Essential oils have been isolated by steam distillation of flower and flower stalks of Samadera indica.

===Insecticide uses===
It is also used to produce insecticides.
An infusion of the leaves, or a decoction of the leaves is used to kill termites (or white ants). Especially in the Congo and Madagascar.

Various extracts, including Samadera indica leaf extracts have shown to significantly decrease the reproduction ability of mosquitoes and also the hatchability of their eggs, in species such as Culex quinquefasciatus, Anopheles stephensi and Aedes aegypti.

===Other uses===
The macerated leaves, are mixed with coconut oil, then applied to the hair for cleansing purposes.

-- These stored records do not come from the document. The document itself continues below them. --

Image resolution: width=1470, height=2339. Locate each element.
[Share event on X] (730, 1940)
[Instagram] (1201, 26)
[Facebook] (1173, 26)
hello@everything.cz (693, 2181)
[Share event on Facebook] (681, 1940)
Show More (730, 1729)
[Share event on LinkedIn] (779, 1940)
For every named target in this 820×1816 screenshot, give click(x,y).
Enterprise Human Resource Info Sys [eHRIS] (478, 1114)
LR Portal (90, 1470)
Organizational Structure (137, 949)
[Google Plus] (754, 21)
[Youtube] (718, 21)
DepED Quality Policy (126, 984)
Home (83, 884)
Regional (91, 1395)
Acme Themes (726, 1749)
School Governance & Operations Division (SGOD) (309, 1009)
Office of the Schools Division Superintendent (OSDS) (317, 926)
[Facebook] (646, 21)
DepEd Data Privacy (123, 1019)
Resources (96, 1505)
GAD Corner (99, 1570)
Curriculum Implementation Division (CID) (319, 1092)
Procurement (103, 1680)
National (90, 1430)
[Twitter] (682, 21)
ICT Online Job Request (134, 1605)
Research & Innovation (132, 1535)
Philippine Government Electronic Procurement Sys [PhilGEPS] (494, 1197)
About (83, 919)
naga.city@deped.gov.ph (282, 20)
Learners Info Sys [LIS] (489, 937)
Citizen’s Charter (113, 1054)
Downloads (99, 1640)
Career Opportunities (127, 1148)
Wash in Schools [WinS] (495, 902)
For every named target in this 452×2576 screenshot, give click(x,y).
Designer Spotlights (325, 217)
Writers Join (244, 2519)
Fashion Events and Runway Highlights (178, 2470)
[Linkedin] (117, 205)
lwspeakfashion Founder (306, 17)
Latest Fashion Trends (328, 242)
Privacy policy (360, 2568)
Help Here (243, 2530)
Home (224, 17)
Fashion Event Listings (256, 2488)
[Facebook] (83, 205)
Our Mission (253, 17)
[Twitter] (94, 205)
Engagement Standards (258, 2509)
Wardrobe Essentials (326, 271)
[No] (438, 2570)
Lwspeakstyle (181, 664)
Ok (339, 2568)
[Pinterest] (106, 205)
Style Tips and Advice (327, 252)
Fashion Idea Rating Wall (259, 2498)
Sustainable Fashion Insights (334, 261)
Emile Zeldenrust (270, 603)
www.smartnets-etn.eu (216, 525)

The pale yellow wood is light and soft. The wood of the tree is used locally for example in the state of Sarawak in Malaysia, where it is used for making knife-handles, such as parang handles.

The seeds of the plant contain about 33% oil, but it is thought difficult to get a sufficient supply of the oil for commercial use.

In Singapore, it is used as an ornamental plant and planted in parks and gardens. It also cultivated in Myanmar.